Order execution time — why quality matters more than the spread
Welcome. You click "buy" at 1.0850, convinced that this is the price you will get. Yet between the click and the line in your account history sits a whole chain of events that lasts fractions of a second and can decide whether your price is 1.0850 or already 1.0853. That chain is what we call order execution. In this piece I explain what it is made of, where slippage comes from, and why execution quality alone often matters more than the spread a broker advertises.
What "order execution" actually means
Execution is not a single instant but a sequence of steps. Your click becomes a network message and travels to the broker's server. There the order is accepted, the broker sets the execution price and, in a market model, asks a liquidity provider for it. The trade is struck, the price fixed, and the confirmation returns along the same route to your platform, which only now shows "executed". Each of these legs takes milliseconds, but they add up.
It helps to separate two ideas that are easy to confuse. Network latency is the round-trip travel time of the data — it depends on distance and on the quality of the connection. Broker processing time is what happens on the server itself: the risk check, the choice of price, the possible decision to hedge the position. The execution chain is therefore only as fast as its slowest link, and that link decides whether you get the price you saw on screen.

[Listing]

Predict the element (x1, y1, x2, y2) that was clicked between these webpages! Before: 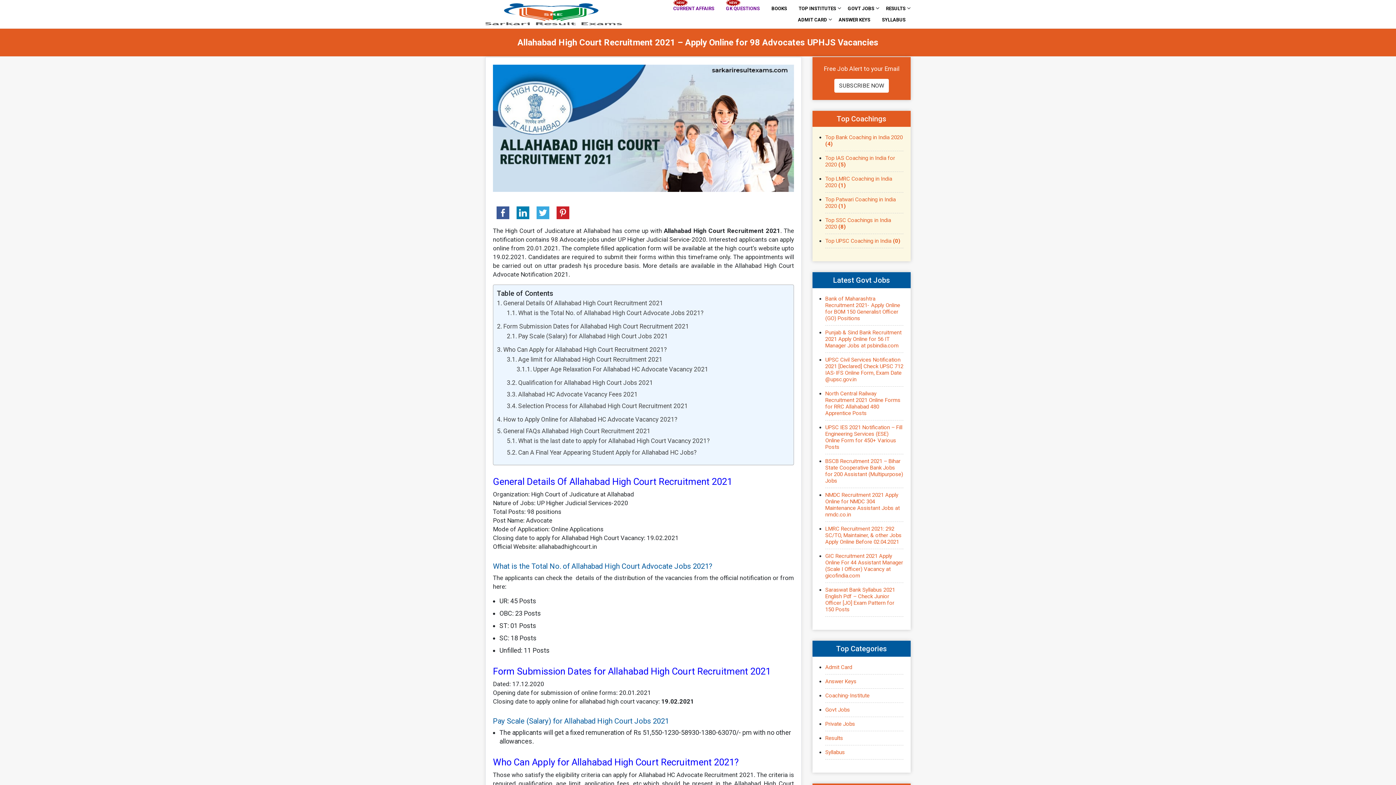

---

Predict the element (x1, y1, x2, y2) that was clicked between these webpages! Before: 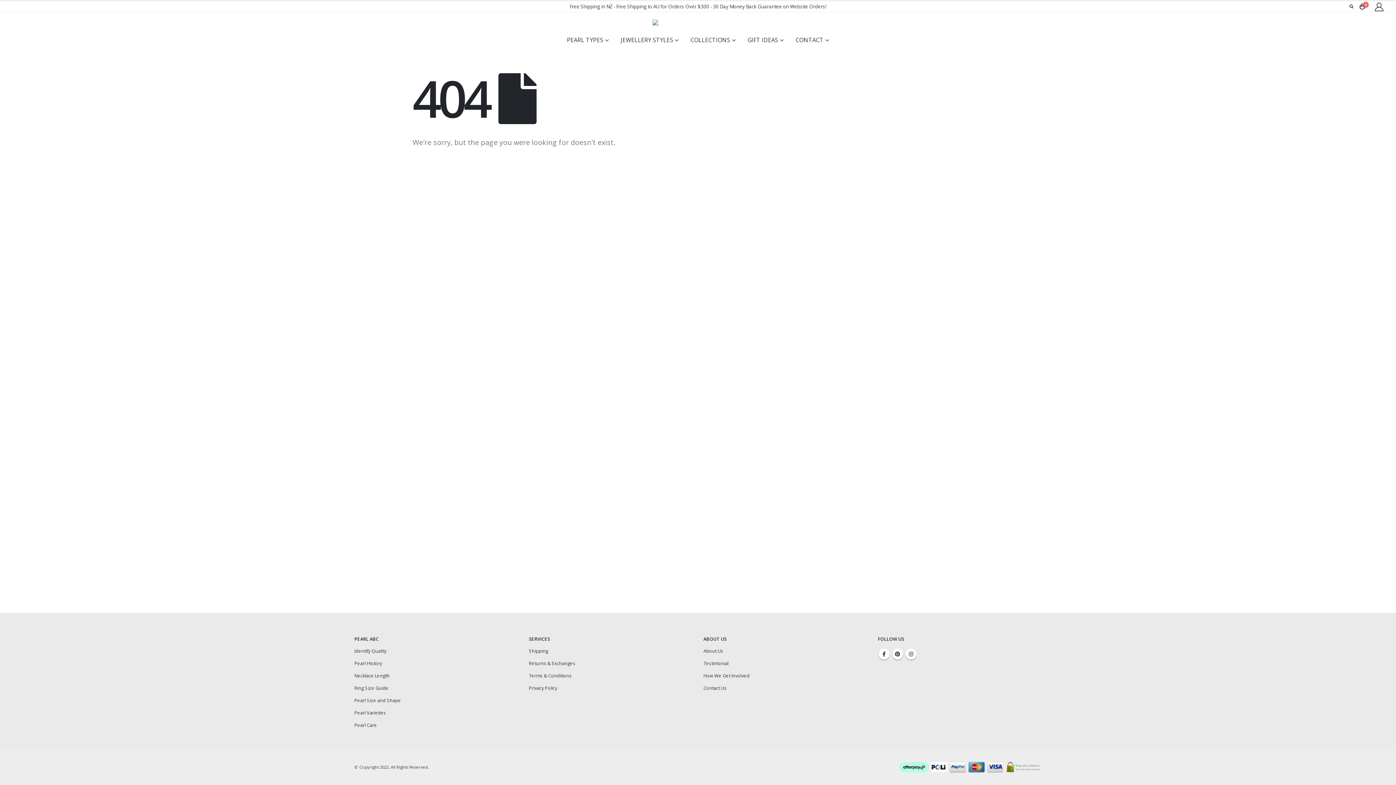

[Set task]
Copy out the passage on order execution, from "Order execution time" to "a broker advertises.".

[Response below]
Order execution time — why quality matters more than the spread
Welcome. You click "buy" at 1.0850, convinced that this is the price you will get. Yet between the click and the line in your account history sits a whole chain of events that lasts fractions of a second and can decide whether your price is 1.0850 or already 1.0853. That chain is what we call order execution. In this piece I explain what it is made of, where slippage comes from, and why execution quality alone often matters more than the spread a broker advertises.